Work required: Every entry has to be output exactly, with none skipped.

Records:
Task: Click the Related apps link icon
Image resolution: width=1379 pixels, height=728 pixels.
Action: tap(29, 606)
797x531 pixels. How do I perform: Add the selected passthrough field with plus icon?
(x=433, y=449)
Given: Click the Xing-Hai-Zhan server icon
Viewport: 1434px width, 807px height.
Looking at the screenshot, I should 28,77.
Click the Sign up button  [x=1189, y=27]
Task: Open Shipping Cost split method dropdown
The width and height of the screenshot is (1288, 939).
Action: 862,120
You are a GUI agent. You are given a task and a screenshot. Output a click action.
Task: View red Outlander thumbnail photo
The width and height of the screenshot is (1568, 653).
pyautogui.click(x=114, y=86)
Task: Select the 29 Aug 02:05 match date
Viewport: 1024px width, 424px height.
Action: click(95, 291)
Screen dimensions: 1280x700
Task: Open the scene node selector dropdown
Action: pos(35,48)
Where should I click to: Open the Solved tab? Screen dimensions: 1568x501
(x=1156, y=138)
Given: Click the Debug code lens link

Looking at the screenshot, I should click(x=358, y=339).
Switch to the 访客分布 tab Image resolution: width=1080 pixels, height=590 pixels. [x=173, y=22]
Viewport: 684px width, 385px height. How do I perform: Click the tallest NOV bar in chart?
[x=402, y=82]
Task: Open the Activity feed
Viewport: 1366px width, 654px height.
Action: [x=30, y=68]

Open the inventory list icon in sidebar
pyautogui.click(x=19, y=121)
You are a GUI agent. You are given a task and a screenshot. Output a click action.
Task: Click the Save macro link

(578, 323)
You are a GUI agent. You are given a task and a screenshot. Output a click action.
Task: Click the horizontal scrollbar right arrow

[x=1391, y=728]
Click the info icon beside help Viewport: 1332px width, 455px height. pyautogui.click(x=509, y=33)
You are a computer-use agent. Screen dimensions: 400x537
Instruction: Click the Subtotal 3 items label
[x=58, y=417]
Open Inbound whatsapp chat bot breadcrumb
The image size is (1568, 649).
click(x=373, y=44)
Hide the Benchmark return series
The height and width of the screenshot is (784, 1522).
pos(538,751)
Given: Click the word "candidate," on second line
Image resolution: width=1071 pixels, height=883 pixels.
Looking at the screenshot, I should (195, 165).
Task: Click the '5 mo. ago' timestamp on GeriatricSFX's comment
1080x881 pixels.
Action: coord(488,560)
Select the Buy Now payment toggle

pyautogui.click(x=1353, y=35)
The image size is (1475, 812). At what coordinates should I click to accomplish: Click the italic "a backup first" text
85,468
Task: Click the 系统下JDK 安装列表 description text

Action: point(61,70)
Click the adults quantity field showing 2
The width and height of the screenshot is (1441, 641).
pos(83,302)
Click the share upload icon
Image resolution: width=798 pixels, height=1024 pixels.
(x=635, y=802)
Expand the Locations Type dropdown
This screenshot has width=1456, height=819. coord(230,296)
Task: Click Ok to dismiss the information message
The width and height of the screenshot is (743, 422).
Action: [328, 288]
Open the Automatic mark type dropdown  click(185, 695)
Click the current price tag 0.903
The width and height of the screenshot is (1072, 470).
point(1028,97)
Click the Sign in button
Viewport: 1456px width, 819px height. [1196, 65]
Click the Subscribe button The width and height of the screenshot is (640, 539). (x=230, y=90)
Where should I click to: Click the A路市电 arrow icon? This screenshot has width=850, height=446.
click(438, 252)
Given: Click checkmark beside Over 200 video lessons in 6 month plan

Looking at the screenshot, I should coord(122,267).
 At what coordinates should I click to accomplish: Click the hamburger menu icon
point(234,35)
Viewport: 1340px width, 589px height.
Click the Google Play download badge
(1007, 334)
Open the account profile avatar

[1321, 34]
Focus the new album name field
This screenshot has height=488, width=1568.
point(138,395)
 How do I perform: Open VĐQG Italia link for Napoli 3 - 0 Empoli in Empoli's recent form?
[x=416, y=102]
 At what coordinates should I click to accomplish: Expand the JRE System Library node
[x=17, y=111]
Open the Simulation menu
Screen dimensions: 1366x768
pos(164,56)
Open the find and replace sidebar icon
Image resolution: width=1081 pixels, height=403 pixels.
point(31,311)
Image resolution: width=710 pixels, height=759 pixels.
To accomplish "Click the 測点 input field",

Solution to this task:
Task: Click the Related apps link icon
Image resolution: width=1379 pixels, height=728 pixels.
Action: tap(29, 606)
797x531 pixels. How do I perform: Add the selected passthrough field with plus icon?
(x=433, y=449)
Given: Click the Xing-Hai-Zhan server icon
Viewport: 1434px width, 807px height.
Looking at the screenshot, I should 28,77.
Click the Sign up button  [x=1189, y=27]
Task: Open Shipping Cost split method dropdown
The width and height of the screenshot is (1288, 939).
Action: 862,120
You are a GUI agent. You are given a task and a screenshot. Output a click action.
Task: View red Outlander thumbnail photo
The width and height of the screenshot is (1568, 653).
pyautogui.click(x=114, y=86)
Task: Select the 29 Aug 02:05 match date
Viewport: 1024px width, 424px height.
Action: click(95, 291)
Screen dimensions: 1280x700
Task: Open the scene node selector dropdown
Action: pos(35,48)
Where should I click to: Open the Solved tab? Screen dimensions: 1568x501
(x=1156, y=138)
Given: Click the Debug code lens link

Looking at the screenshot, I should click(x=358, y=339).
Switch to the 访客分布 tab Image resolution: width=1080 pixels, height=590 pixels. [x=173, y=22]
Viewport: 684px width, 385px height. How do I perform: Click the tallest NOV bar in chart?
[x=402, y=82]
Task: Open the Activity feed
Viewport: 1366px width, 654px height.
Action: [x=30, y=68]

Open the inventory list icon in sidebar
pyautogui.click(x=19, y=121)
You are a GUI agent. You are given a task and a screenshot. Output a click action.
Task: Click the Save macro link

(578, 323)
You are a GUI agent. You are given a task and a screenshot. Output a click action.
Task: Click the horizontal scrollbar right arrow

[x=1391, y=728]
Click the info icon beside help Viewport: 1332px width, 455px height. pyautogui.click(x=509, y=33)
You are a computer-use agent. Screen dimensions: 400x537
Instruction: Click the Subtotal 3 items label
[x=58, y=417]
Open Inbound whatsapp chat bot breadcrumb
The image size is (1568, 649).
click(x=373, y=44)
Hide the Benchmark return series
The height and width of the screenshot is (784, 1522).
pos(538,751)
Given: Click the word "candidate," on second line
Image resolution: width=1071 pixels, height=883 pixels.
Looking at the screenshot, I should (195, 165).
Task: Click the '5 mo. ago' timestamp on GeriatricSFX's comment
1080x881 pixels.
Action: coord(488,560)
Select the Buy Now payment toggle

pyautogui.click(x=1353, y=35)
The image size is (1475, 812). At what coordinates should I click to accomplish: Click the italic "a backup first" text
85,468
Task: Click the 系统下JDK 安装列表 description text

Action: point(61,70)
Click the adults quantity field showing 2
The width and height of the screenshot is (1441, 641).
pos(83,302)
Click the share upload icon
Image resolution: width=798 pixels, height=1024 pixels.
(x=635, y=802)
Expand the Locations Type dropdown
This screenshot has width=1456, height=819. coord(230,296)
Task: Click Ok to dismiss the information message
The width and height of the screenshot is (743, 422).
Action: [328, 288]
Open the Automatic mark type dropdown  click(185, 695)
Click the current price tag 0.903
The width and height of the screenshot is (1072, 470).
point(1028,97)
Click the Sign in button
Viewport: 1456px width, 819px height. [1196, 65]
Click the Subscribe button The width and height of the screenshot is (640, 539). (x=230, y=90)
Where should I click to: Click the A路市电 arrow icon? This screenshot has width=850, height=446.
click(438, 252)
Given: Click checkmark beside Over 200 video lessons in 6 month plan

Looking at the screenshot, I should coord(122,267).
 At what coordinates should I click to accomplish: Click the hamburger menu icon
point(234,35)
Viewport: 1340px width, 589px height.
Click the Google Play download badge
(1007, 334)
Open the account profile avatar

[1321, 34]
Focus the new album name field
This screenshot has height=488, width=1568.
point(138,395)
 How do I perform: Open VĐQG Italia link for Napoli 3 - 0 Empoli in Empoli's recent form?
[x=416, y=102]
 At what coordinates should I click to accomplish: Expand the JRE System Library node
[x=17, y=111]
Open the Simulation menu
Screen dimensions: 1366x768
pos(164,56)
Open the find and replace sidebar icon
Image resolution: width=1081 pixels, height=403 pixels.
point(31,311)
Image resolution: width=710 pixels, height=759 pixels.
To accomplish "Click the 測点 input field",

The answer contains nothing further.